Interleukin-2 and the septohippocampal system: intrinsic actions and autoimmune processes relevant to neuropsychiatric disorders.

The effects of IL-2 on brain development, function, and disease are the result of IL-2's actions in the peripheral immune system and its intrinsic actions in the central nervous system (CNS). Determining whether, and under what circumstances (e.g., development, acute injury), these different actions of IL-2 are operative in the brain is essential to make significant advances in understanding the multifaceted affects of IL-2 on CNS function and disease, including psychiatric disorders. For several decades, there has been a great deal of speculation about the role of autoimmunity in brain disease. More recently, we have learned a great deal about the role of cytokines on neurobiological processes, and there have been many studies that have found peripheral immune alterations in patients with neurological and neuropsychiatric diseases. Despite a plethora of published literature, almost all of this data in humans is correlative and much of the basic research has understandably relied on simpler models (e.g., in vitro models).
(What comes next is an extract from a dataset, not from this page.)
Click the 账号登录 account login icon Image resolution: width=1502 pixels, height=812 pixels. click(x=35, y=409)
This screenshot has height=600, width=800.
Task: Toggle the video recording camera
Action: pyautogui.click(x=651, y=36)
Good animal models such as our IL-2 knockout mouse model could provide valuable new insight into understanding how the complex biology of a cytokine such as IL-2 can have simultaneous, dynamic effects on multiple systems (e.g., regulating homeostasis in the brain and immune system, autoimmunity that can affect both systems). Animal models can also provide much needed new data elucidating neuroimmunological and autoimmune processes involved in brain development and disease. Such information may ultimately provide critical new insight into the role of brain cytokines and autoimmunity in prominent neurological and neuropsychiatric diseases (e.g., Alzheimer's disease, autism, multiple sclerosis, schizophrenia).